Task item.
Return all of the data exactly as given.

Source data.
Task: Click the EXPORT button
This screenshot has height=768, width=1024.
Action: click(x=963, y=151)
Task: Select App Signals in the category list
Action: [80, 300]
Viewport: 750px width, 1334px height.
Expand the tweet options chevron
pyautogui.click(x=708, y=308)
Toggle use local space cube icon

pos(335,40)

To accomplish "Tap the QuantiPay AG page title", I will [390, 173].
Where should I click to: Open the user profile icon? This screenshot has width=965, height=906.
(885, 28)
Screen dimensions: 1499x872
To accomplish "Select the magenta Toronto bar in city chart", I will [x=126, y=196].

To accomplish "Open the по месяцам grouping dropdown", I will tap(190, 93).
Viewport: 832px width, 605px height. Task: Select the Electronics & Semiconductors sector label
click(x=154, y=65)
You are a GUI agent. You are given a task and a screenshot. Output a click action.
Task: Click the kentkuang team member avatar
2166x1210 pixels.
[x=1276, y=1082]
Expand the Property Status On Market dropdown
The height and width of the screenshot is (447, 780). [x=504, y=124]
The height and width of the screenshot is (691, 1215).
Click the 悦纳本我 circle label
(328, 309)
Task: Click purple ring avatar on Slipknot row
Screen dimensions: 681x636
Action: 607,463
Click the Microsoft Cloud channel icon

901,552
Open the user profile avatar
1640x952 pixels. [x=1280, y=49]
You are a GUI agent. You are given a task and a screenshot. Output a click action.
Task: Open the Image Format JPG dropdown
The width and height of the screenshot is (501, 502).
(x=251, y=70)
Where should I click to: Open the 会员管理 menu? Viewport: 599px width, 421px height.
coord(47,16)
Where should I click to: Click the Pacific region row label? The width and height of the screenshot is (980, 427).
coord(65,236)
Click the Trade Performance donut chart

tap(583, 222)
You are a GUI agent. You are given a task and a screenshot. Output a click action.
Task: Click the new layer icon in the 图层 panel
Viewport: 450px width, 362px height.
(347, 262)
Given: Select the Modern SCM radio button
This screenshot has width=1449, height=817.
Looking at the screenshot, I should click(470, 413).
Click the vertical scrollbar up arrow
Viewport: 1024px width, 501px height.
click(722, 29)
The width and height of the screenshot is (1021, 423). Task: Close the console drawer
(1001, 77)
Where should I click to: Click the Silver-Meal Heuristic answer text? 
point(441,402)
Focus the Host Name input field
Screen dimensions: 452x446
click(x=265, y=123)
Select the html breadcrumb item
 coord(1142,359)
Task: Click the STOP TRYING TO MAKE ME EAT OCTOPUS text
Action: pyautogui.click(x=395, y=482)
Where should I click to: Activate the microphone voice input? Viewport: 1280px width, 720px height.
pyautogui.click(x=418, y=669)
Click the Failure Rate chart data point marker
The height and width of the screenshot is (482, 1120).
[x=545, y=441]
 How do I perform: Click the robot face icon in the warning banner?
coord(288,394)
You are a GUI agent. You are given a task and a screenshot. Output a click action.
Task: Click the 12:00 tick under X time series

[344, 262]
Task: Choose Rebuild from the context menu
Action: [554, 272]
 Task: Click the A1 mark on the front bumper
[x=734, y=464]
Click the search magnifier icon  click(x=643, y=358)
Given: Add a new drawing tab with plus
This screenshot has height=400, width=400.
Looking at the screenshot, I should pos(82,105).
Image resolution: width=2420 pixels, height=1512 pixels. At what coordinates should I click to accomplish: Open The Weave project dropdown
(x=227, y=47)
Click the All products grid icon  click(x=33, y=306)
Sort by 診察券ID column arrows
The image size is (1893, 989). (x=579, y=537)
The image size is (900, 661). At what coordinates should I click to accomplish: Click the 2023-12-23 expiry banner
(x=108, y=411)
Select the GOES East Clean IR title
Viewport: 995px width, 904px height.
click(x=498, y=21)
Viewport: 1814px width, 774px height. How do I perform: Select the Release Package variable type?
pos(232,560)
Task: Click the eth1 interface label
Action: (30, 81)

Result of this exercise.
Task: Click the EXPORT button
This screenshot has height=768, width=1024.
Action: click(x=963, y=151)
Task: Select App Signals in the category list
Action: [80, 300]
Viewport: 750px width, 1334px height.
Expand the tweet options chevron
pyautogui.click(x=708, y=308)
Toggle use local space cube icon

pos(335,40)

To accomplish "Tap the QuantiPay AG page title", I will [390, 173].
Where should I click to: Open the user profile icon? This screenshot has width=965, height=906.
(885, 28)
Screen dimensions: 1499x872
To accomplish "Select the magenta Toronto bar in city chart", I will [x=126, y=196].

To accomplish "Open the по месяцам grouping dropdown", I will tap(190, 93).
Viewport: 832px width, 605px height. Task: Select the Electronics & Semiconductors sector label
click(x=154, y=65)
You are a GUI agent. You are given a task and a screenshot. Output a click action.
Task: Click the kentkuang team member avatar
2166x1210 pixels.
[x=1276, y=1082]
Expand the Property Status On Market dropdown
The height and width of the screenshot is (447, 780). [x=504, y=124]
The height and width of the screenshot is (691, 1215).
Click the 悦纳本我 circle label
(328, 309)
Task: Click purple ring avatar on Slipknot row
Screen dimensions: 681x636
Action: 607,463
Click the Microsoft Cloud channel icon

901,552
Open the user profile avatar
1640x952 pixels. [x=1280, y=49]
You are a GUI agent. You are given a task and a screenshot. Output a click action.
Task: Open the Image Format JPG dropdown
The width and height of the screenshot is (501, 502).
(x=251, y=70)
Where should I click to: Open the 会员管理 menu? Viewport: 599px width, 421px height.
coord(47,16)
Where should I click to: Click the Pacific region row label? The width and height of the screenshot is (980, 427).
coord(65,236)
Click the Trade Performance donut chart

tap(583, 222)
You are a GUI agent. You are given a task and a screenshot. Output a click action.
Task: Click the new layer icon in the 图层 panel
Viewport: 450px width, 362px height.
(347, 262)
Given: Select the Modern SCM radio button
This screenshot has width=1449, height=817.
Looking at the screenshot, I should click(470, 413).
Click the vertical scrollbar up arrow
Viewport: 1024px width, 501px height.
click(722, 29)
The width and height of the screenshot is (1021, 423). Task: Close the console drawer
(1001, 77)
Where should I click to: Click the Silver-Meal Heuristic answer text? 
point(441,402)
Focus the Host Name input field
Screen dimensions: 452x446
click(x=265, y=123)
Select the html breadcrumb item
 coord(1142,359)
Task: Click the STOP TRYING TO MAKE ME EAT OCTOPUS text
Action: pyautogui.click(x=395, y=482)
Where should I click to: Activate the microphone voice input? Viewport: 1280px width, 720px height.
pyautogui.click(x=418, y=669)
Click the Failure Rate chart data point marker
The height and width of the screenshot is (482, 1120).
[x=545, y=441]
 How do I perform: Click the robot face icon in the warning banner?
coord(288,394)
You are a GUI agent. You are given a task and a screenshot. Output a click action.
Task: Click the 12:00 tick under X time series

[344, 262]
Task: Choose Rebuild from the context menu
Action: [554, 272]
 Task: Click the A1 mark on the front bumper
[x=734, y=464]
Click the search magnifier icon  click(x=643, y=358)
Given: Add a new drawing tab with plus
This screenshot has height=400, width=400.
Looking at the screenshot, I should pos(82,105).
Image resolution: width=2420 pixels, height=1512 pixels. At what coordinates should I click to accomplish: Open The Weave project dropdown
(x=227, y=47)
Click the All products grid icon  click(x=33, y=306)
Sort by 診察券ID column arrows
The image size is (1893, 989). (x=579, y=537)
The image size is (900, 661). At what coordinates should I click to accomplish: Click the 2023-12-23 expiry banner
(x=108, y=411)
Select the GOES East Clean IR title
Viewport: 995px width, 904px height.
click(x=498, y=21)
Viewport: 1814px width, 774px height. How do I perform: Select the Release Package variable type?
pos(232,560)
Task: Click the eth1 interface label
Action: (30, 81)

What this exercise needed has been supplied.